Some of the questions on my integrated strategic analysis quiz for me typically revolve around modeling. The student then has to model a particular event and then describe what that model looks like in real world conditions. The challenge with this type of question is that sometimes the student is not really able to “model” anything, they just have an idea of what could happen and then describe that in detail in their essay. It’s really up to the reader to let the student take a risk and describe something in great detail, but at the same time, we have to watch for the vagueness of the model description.
When I give a student an Integrated Strategic Analysis Quiz, I also give them an Introduction to Concepts. Once again, the question is “how do I take my integrated strategic analysis quiz for me?” Once again, the sky is the limit with this question. Some of the possibilities are just to model, modify, or enhance on the model already given or the concept being discussed.
In the end, the best scenario for answering this type of question is to bring everything together and to have the student actually model a scenario that they believe would be most beneficial to a future strategic management effort. I use a scenario that I think most managers will find interesting and plausible. In this case, I have a competing strategy against another manager in a similar market. As part of their overall strategy, they must know how their competitors are using their resources and how this affects their overall bottom line. By presenting information on how they use the market, this information provides managers with a strategic model to aspire to.
Then I ask them to answer some open-ended questions that get at the core strategic concepts they have learned throughout the semester. Typically, I start with an easy question: “What is your biggest challenge?” Most managers will immediately tell me what their biggest challenge is. So my question is, “What are you doing about it?” The more directed the questions are, the more likely a student is to grasp the concepts that underlie their strategy. Answering the question can take my integrated strategic analysis quiz for me because it allows me to drill down into the operational details.

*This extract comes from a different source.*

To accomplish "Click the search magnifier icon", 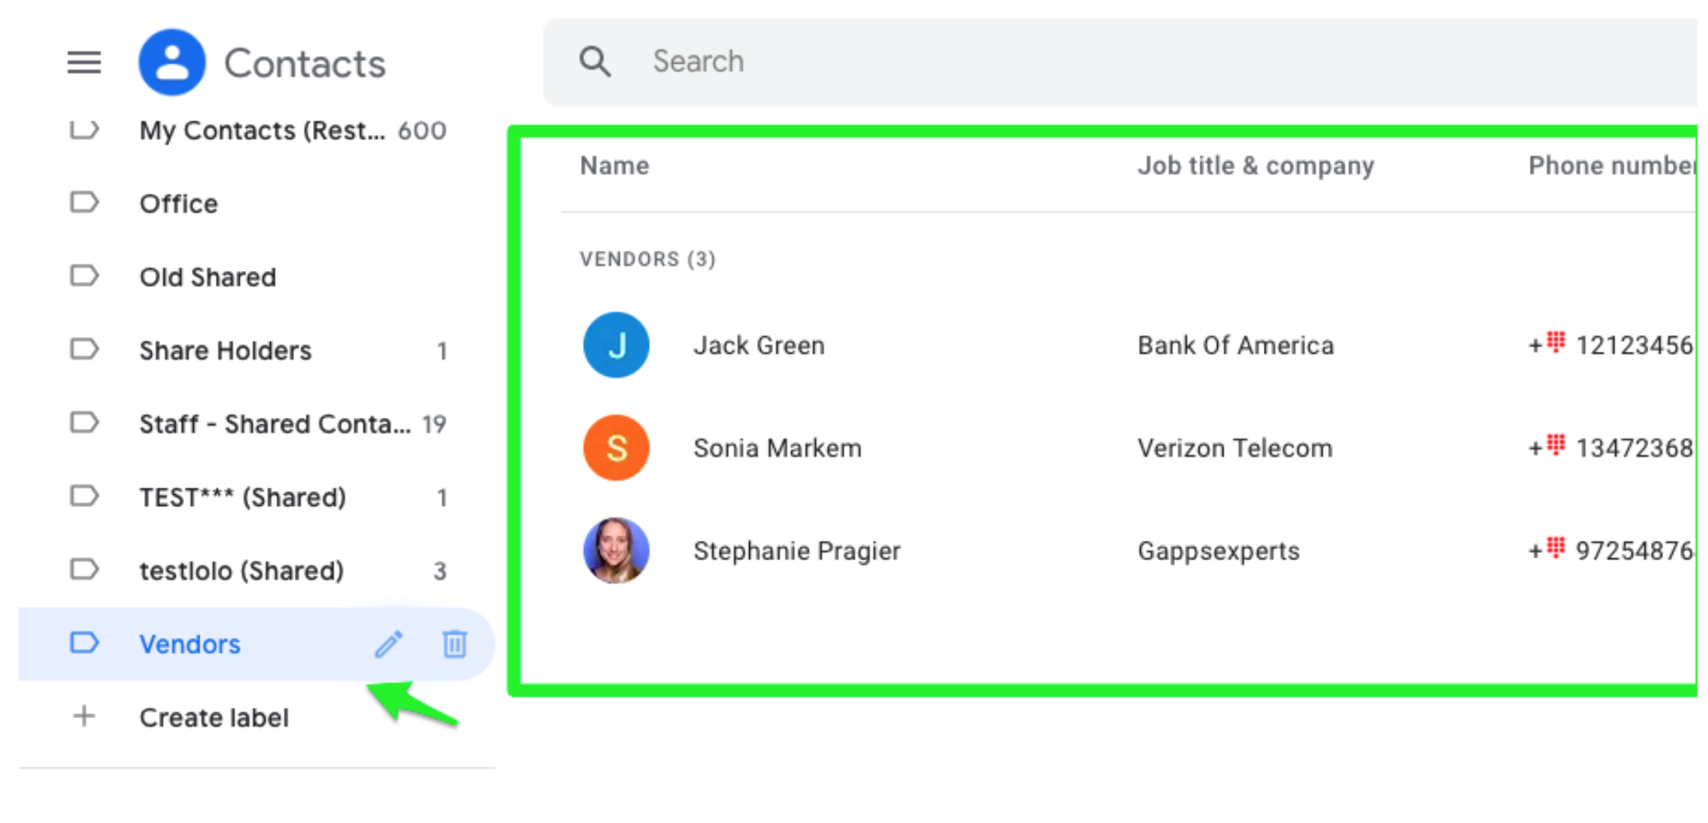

Some managers will tell me that their biggest challenge is learning how to increase corporate value. This is usually related to improving productivity. However, it is also tied to reducing costs. Other managers might say that their biggest challenges lie in integrating people, processes, technology and structure. Again, there are a great deal of data available on all of these topics and I often come away with new ideas just by asking the right questions.
Asking questions that get at the core modeling concepts help me to discover hidden truths. For example, one of the questions I often ask people taking my integrated strategic analysis quiz for me is, “If X were a market segment, what products or services would you select as your customer’s representative?” This gets inside information about how people think about market segments.
In addition, by using multiple models, I am able to obtain a more accurate estimate of the cost savings I can realize by implementing X. The more models I use, the more I am able to substantiate the costs and benefits of my actions. In this way, the information I am gathering becomes very meaningful.